What does turning imagination into reality mean to you as someone who has worked with Air and brought Visible Air into our conscious as a shoe innovation?
I always felt like there aren't that many new ideas in the world and Air was one of them. The innovation came to us from outside, but we did something special with it. Initially, we didn't know what it was. We couldn't see it. And I had the chance to design something that allowed that to happen. But the reality is the teams of designers, developers, marketers, PR people, we're like an ecosystem and we feed off each other. And I think it's really cool to interact, and new ideas pop up. It's amazing to think back and compare it to what the reality is today and how we got to where we are. It’s through a lot of hard work and a lot of luck, and acting on our ideas.
Turning an idea into a reality is something not a lot of people get to do. I think that is what's cool about this company. We have aggressive, smart people that expect things to become a reality.
Do you ever imagine that Air and the shoes that you were creating in '87 would still to this day be so impactful on youth? Was this what you imagined and was this the reality you saw for Air? Or has it beyond your wildest imagination?
Those of us who have been around through these various eras at Nike, we're all amazed at how well the ideas have held up. What really astonishes me more than anything is our ability to keep reinventing and adding to the story. Which is what we are doing with new Air Max silhouettes. We are talking to new people that are bringing their own special flavour to the world around Nike Air.
I think that's Nike’s strongest suit; our storytelling capability. People want to find out where it came from and how it got made. We help them understand the process. And that is cool because people love to get wrapped up in the story. I'm always happy to participate in things like this, to tell stories.
My last question is on the 93 specifically, how did that idea come to you with the bootie and the Air unit construction? What were you working towards on the 93?
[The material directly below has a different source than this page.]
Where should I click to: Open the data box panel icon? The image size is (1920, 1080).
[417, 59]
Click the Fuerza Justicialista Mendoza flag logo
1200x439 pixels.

I had done all the Huarache footwear and that was really a story of dynamic fit. We really hadn't done a much to marry dynamic fit with our other previous big story, visible air. And since I was still doing Air Max up until this point, it was up to me to try and bring that lightweight exoskeletal design and merge it with like this new innovative air unit.
And I think it's my favourite Air Max. I think it feels better, runs better, and performance-wise it was a good idea, let alone the unique flowing style of it.
The structure fit the vibe, marrying some innovation that you had been playing with in two areas.
Yeah, bringing the two together. And I don't think anybody sort of thought about it that much. This was a good chance to do just that. I was lucky to be working on it and able to bring it to life.